» **Written tasks**:
(1) In the nature blog, which film did Zeffirelli use Dover Castle as Elsinore for?
(2) Copy the stretch of the nature blog from "It gets an astonishing" through "for artistic effect).".
(3) Please carry on the nature blog from the point where it stops.

» **Extract**:
■ ■ ■ ■ ■

Friday, 30 October 2009

Everything in the garden is rotting

Mrs K reported a sudden occurence around the compost heap - a couple of dozen large fungi (no names, but they're not hard to identify!). I picked a few, and discarded all but the one that was free of worms - very tasty it was too.
Looking around the garden, it seems that fungi are shooting up all around - a host on the so-called lawn that has been a dust-bowl for the past few months, and more in the borders and on the roadside.
The drive to work was 'top-down' with relish, as it may be the last this year.
"Nevermore" (OK, it's a crow, not a raven)

Thursday, 29 October 2009


Go and see the film Up.

Especially if your knees are starting to creak in the morning, and if you're getting a bit of a grumpy old man or woman.

Take children if you can (even if they're in their twenties). In fact, take anyone.

And be prepared for a roller-coaster of emotions.... weep like in Bambi, scare like in 101 Dalmations, aw like in Dumbo.
And there's even a rare bird (great snipe?), a keen bird-lover and an evil bird-finder....we all know them don't we?
It gets an astonishing 98% rating on Rotten T0matoes.

And if you can go to see it at an old, underused, art deco cinema like the Empire at Sandwich, rather than at a popcorn-smelling multiplex, so much the better.

Wednesday, 21 October 2009

Dover Castle - Elsinore

The Great Tower has just been refurbished, changing the dour(!) grey stone interior into a colourful recreation of King Henry's time. Note to self (and Mrs K) - must go! See here for illustrations.
Dover Castle is a spooky place, and a good site for hallowe'en walks. Even the chimneys look like cowled monks, looking down on Castle Hill. Zeffirelli used the castle as Elsinore in his film of Hamlet (though he placed the sea on the right-hand inland side for artistic effect).

Along the coast, a flock of 20 crows mixed with the resident jackdaws to give a scene reminiscent of The Birds.
And occasionally two ravens fly by, maybe part of the family raised on the cliffs a few miles away? These two passed me by, and I'm not convinced that they' art sure no ravens'.
Then this ebony bird beguiling my sad fancy into smiling,
By the grave and stern decorum of the countenance it wore,
`Though thy crest be shorn and shaven, thou,' I said, `art sure no craven.
Ghastly grim and ancient raven wandering from the nightly shore -
Tell me what thy lordly name is on the Night's Plutonian shore!'
Quoth the raven, `Nevermore.'

Nothing further then he uttered - not a feather then he fluttered -
Till I scarcely more than muttered `Other friends have flown before -
On the morrow he will leave me, as my hopes have flown before.'
Then the bird said, `Nevermore.'

Sunday, 18 October 2009

Food for Free

Every year, two types of fungus appear on our lawn - they look similar from above, but one has gills and the other has pores.

■ ■ ■ ■ ■

(Entries on finding words and elements)
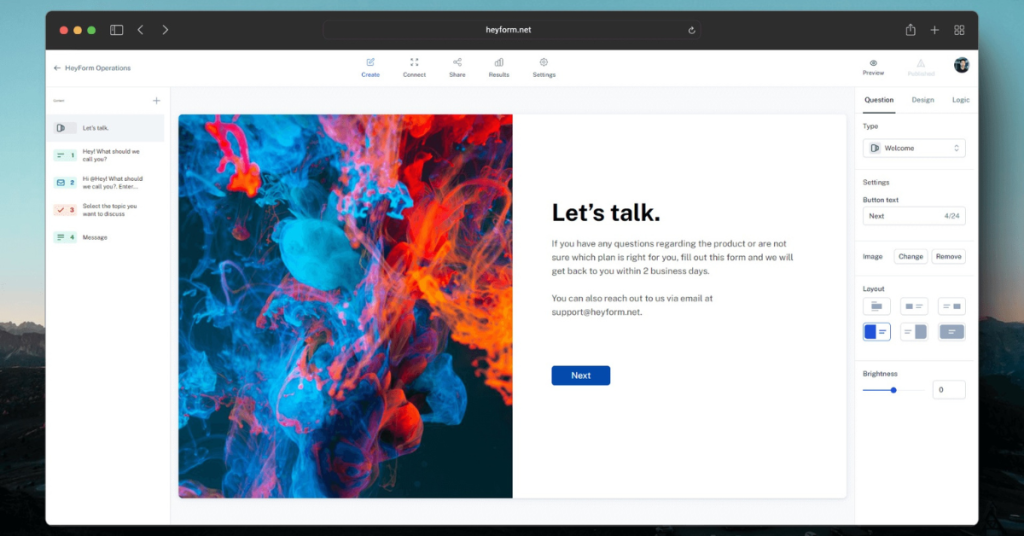Click the Preview eye icon
This screenshot has width=1024, height=536.
pyautogui.click(x=873, y=63)
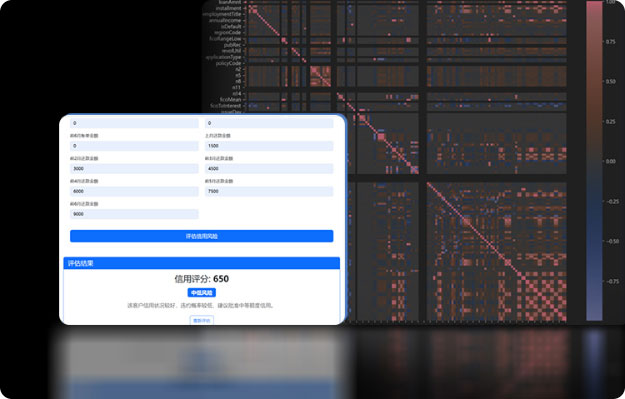This screenshot has width=625, height=399.
Task: Focus the input field containing 3000
Action: [134, 169]
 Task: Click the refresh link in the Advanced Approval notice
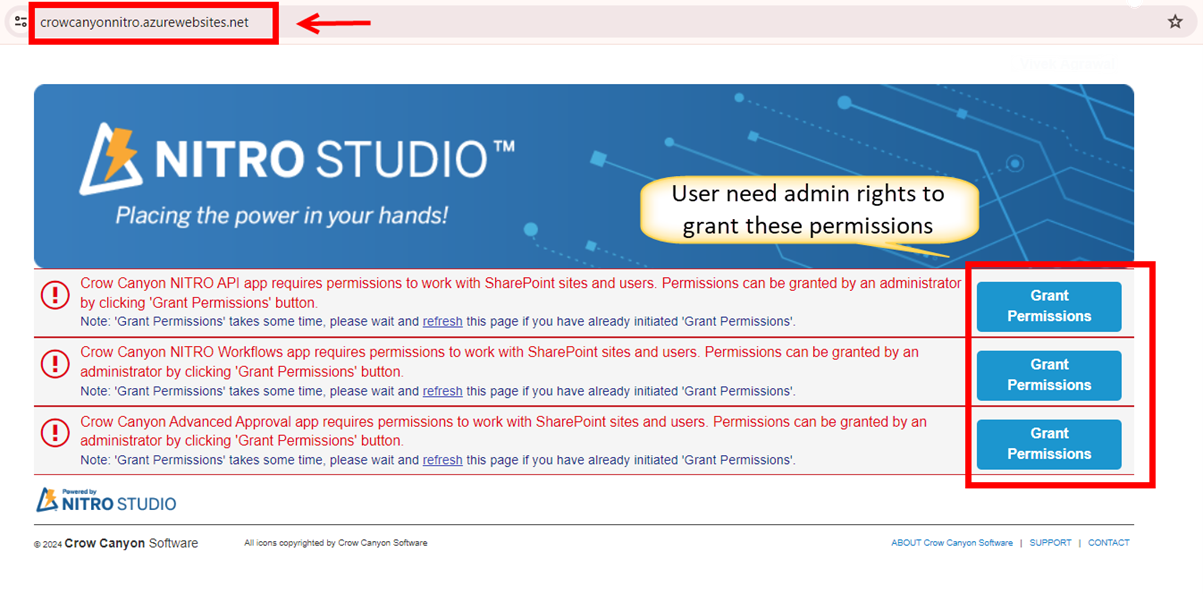point(443,459)
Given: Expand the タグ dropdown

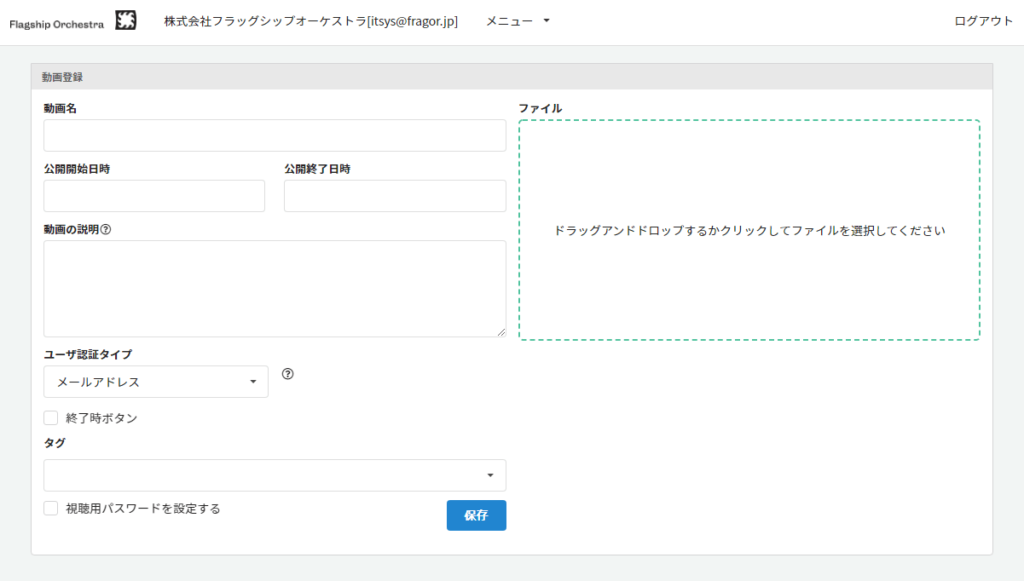Looking at the screenshot, I should tap(275, 475).
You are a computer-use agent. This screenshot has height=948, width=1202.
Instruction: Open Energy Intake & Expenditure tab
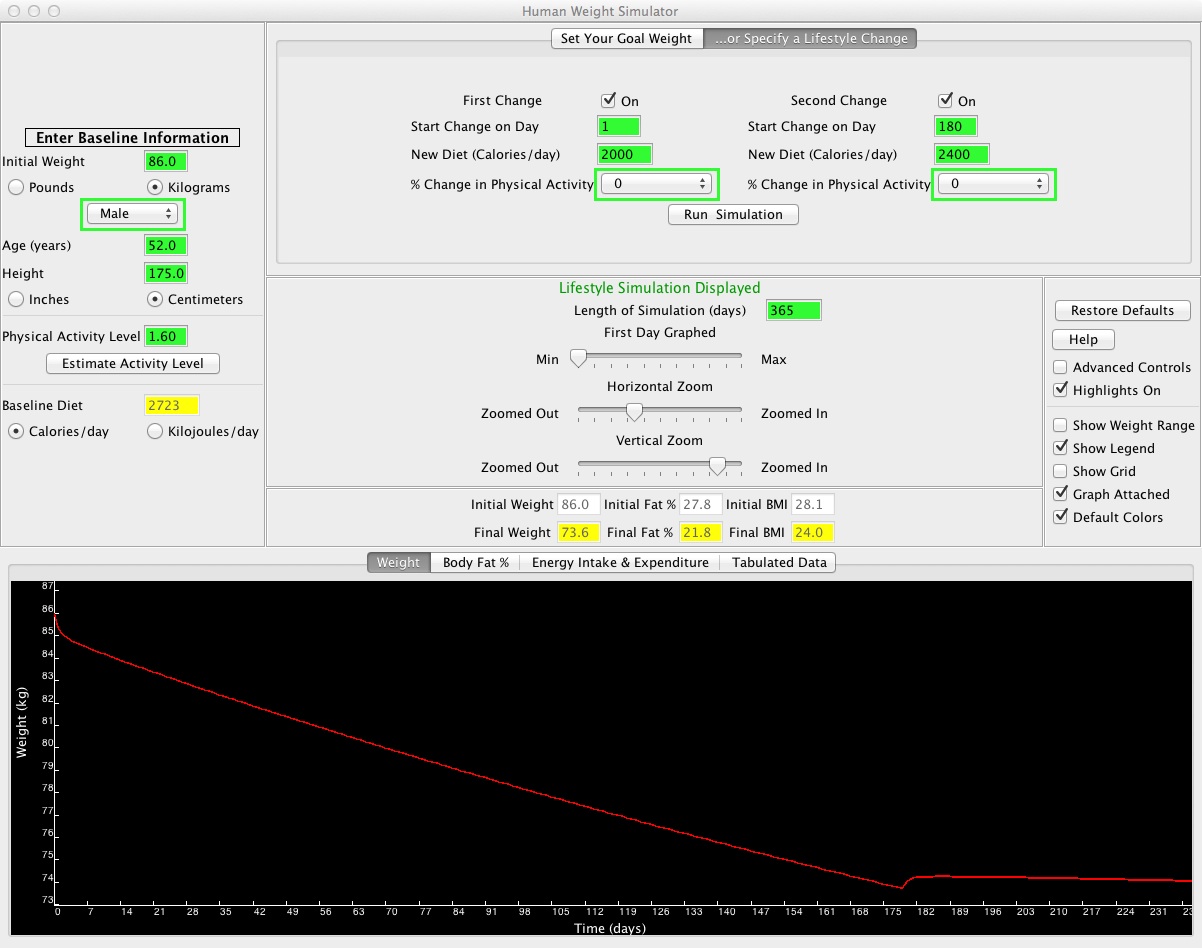(620, 563)

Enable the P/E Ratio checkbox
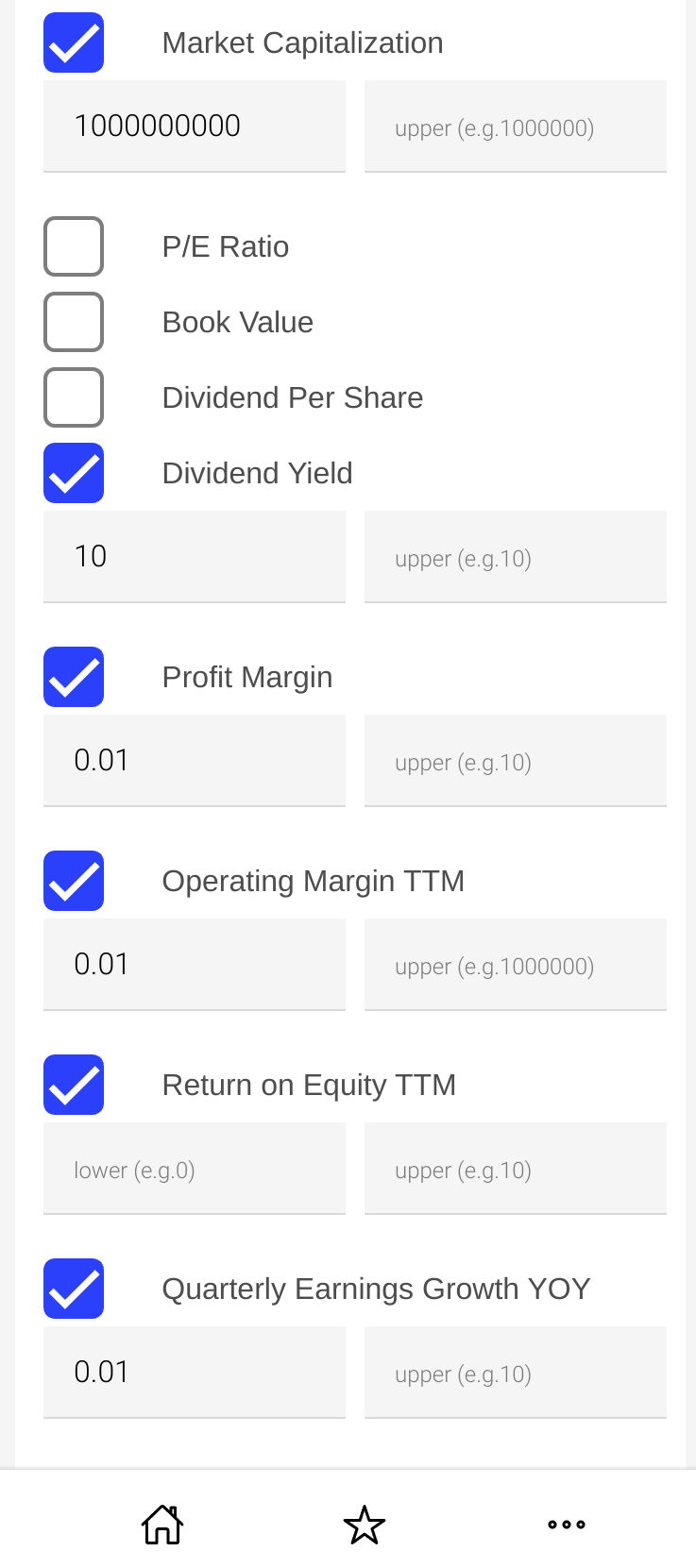point(74,246)
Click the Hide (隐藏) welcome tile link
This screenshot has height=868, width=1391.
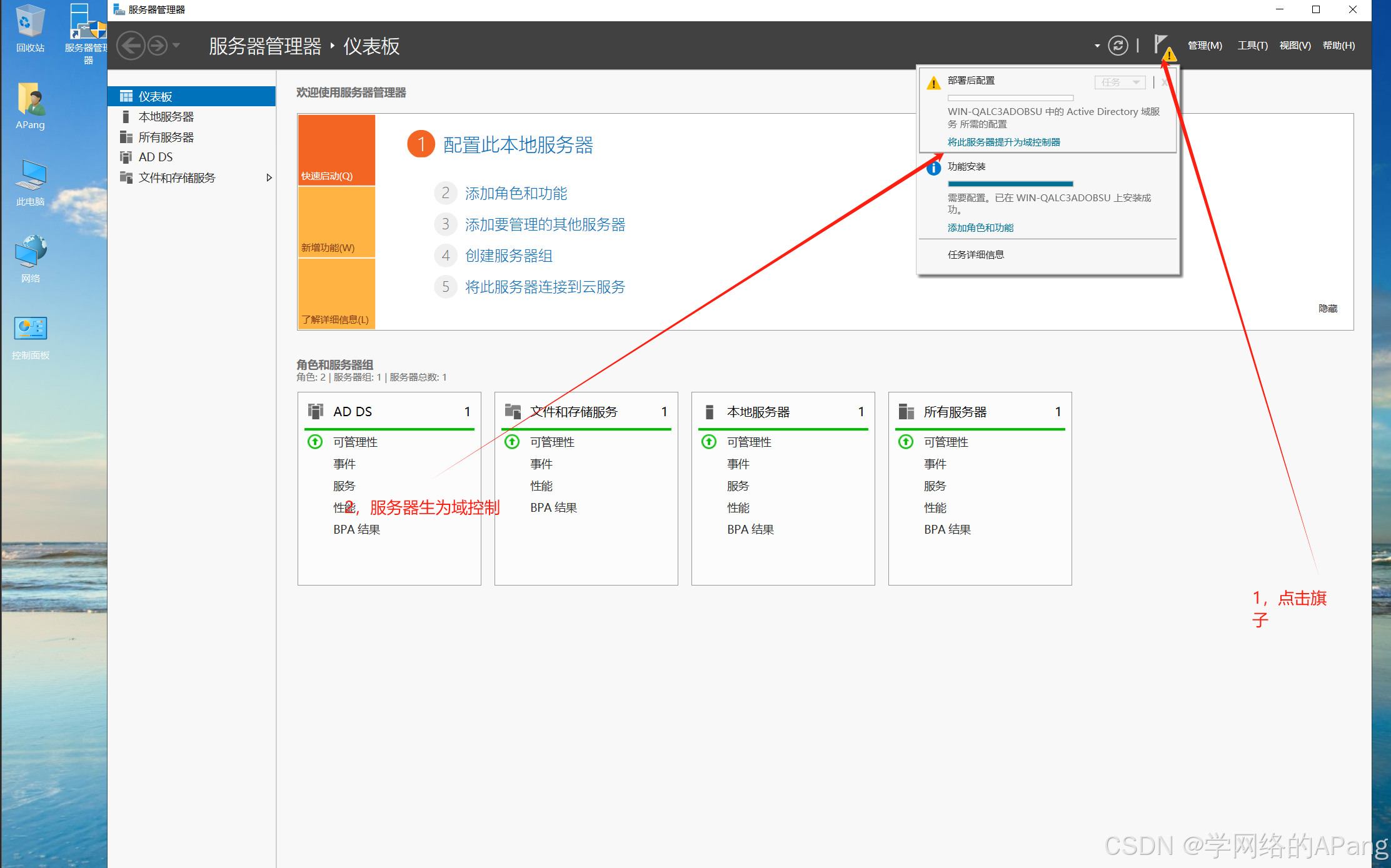coord(1327,308)
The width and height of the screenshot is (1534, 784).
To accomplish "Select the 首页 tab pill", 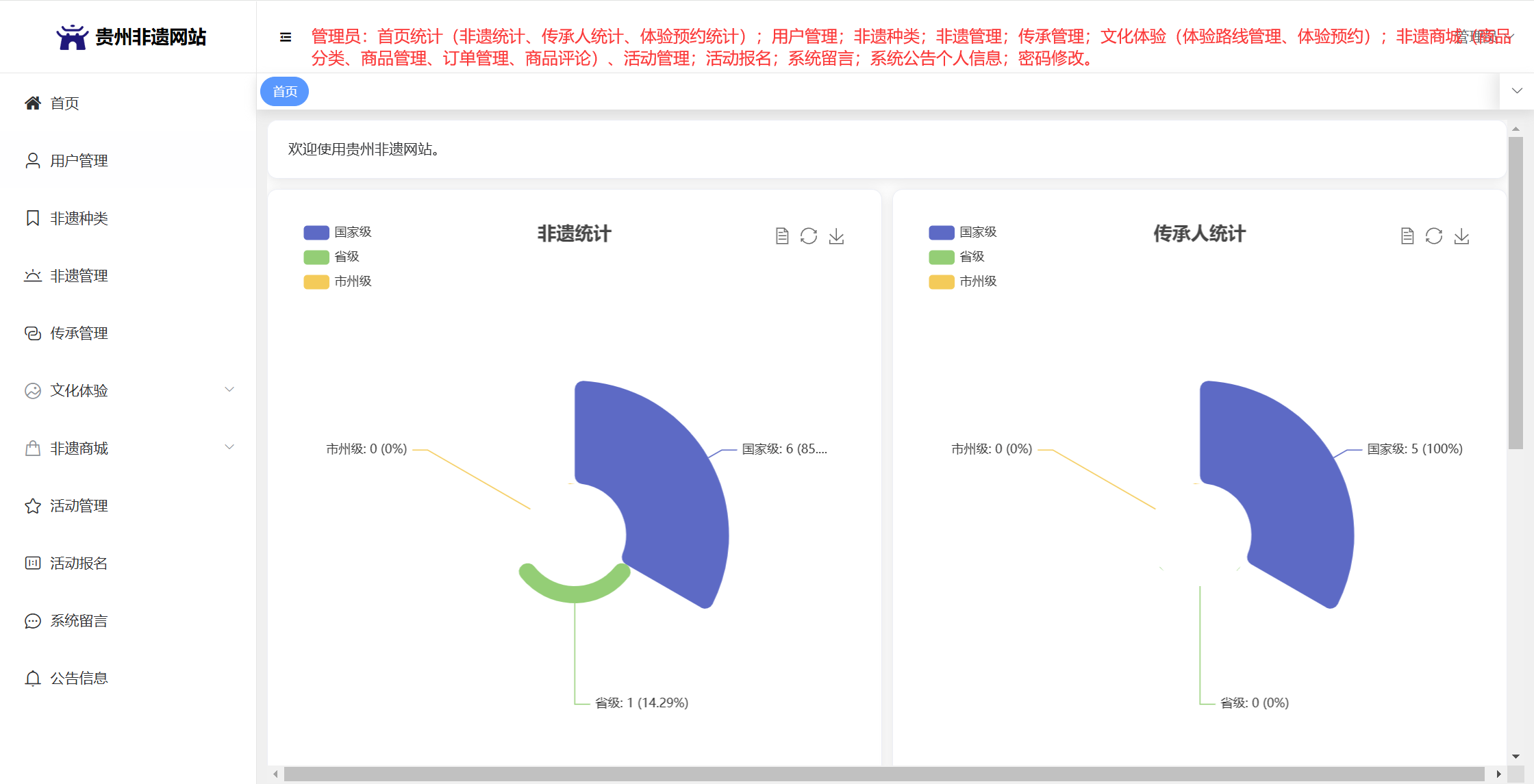I will tap(285, 92).
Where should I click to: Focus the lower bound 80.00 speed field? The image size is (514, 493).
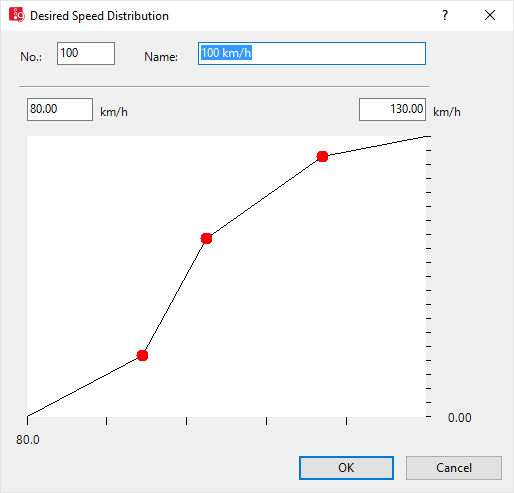point(60,109)
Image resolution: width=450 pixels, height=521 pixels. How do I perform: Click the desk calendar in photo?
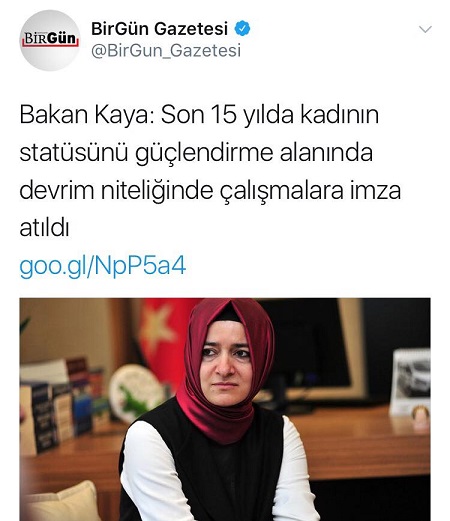point(411,383)
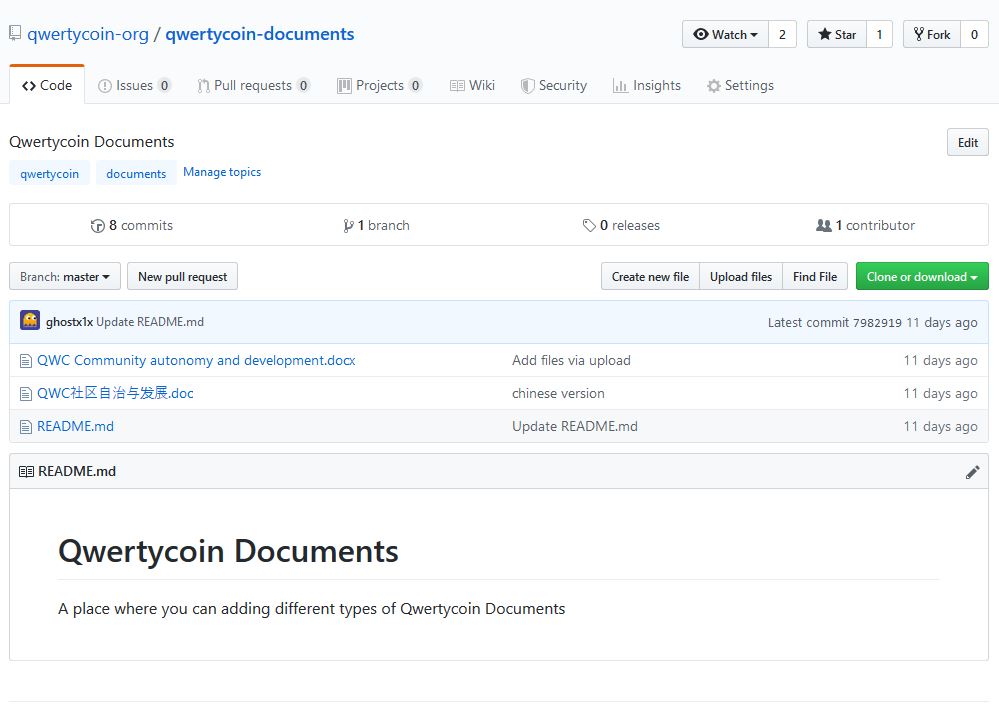
Task: Switch to the Issues tab
Action: click(134, 85)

■ ■ ■ ■ ■

» **Answer set**:
(1) His film of Hamlet.

(2)
It gets an astonishing 98% rating on Rotten T0matoes.

And if you can go to see it at an old, underused, art deco cinema like the Empire at Sandwich, rather than at a popcorn-smelling multiplex, so much the better.

Wednesday, 21 October 2009

Dover Castle - Elsinore

The Great Tower has just been refurbished, changing the dour(!) grey stone interior into a colourful recreation of King Henry's time. Note to self (and Mrs K) - must go! See here for illustrations.
Dover Castle is a spooky place, and a good site for hallowe'en walks. Even the chimneys look like cowled monks, looking down on Castle Hill. Zeffirelli used the castle as Elsinore in his film of Hamlet (though he placed the sea on the right-hand inland side for artistic effect).

(3)
The former is apparently poisonous but the latter (similar to a penny-bun) makes good eating, in this case with a side dish of freshly-picked sea beet, and a few roast chestnuts to follow.
A stroll in the autumn sunshine produced a comma, a few swallows still, half-a-dozen crossbills, a singing skylark and two twitched jack snipe, showing relatively well for the species and bobbing up and down constantly.While waiting for them to appear from the reeds, it was noted that the adjacent reed buntings have similar markings on their backs, giving a similar camouflage effect.

Monday, 12 October 2009

Under the spreading chestnut tree

Under the spreading chestnut tree,
Where I knelt upon my knee,

We were as happy as could be,

Under the spreading chestnut tree.

A simple ditty but one which clearly describes a certain pleasure to be had in autumn, kicking up the leaves to find conkers (if it's that kind of chestnut tree) or sweet chestnuts.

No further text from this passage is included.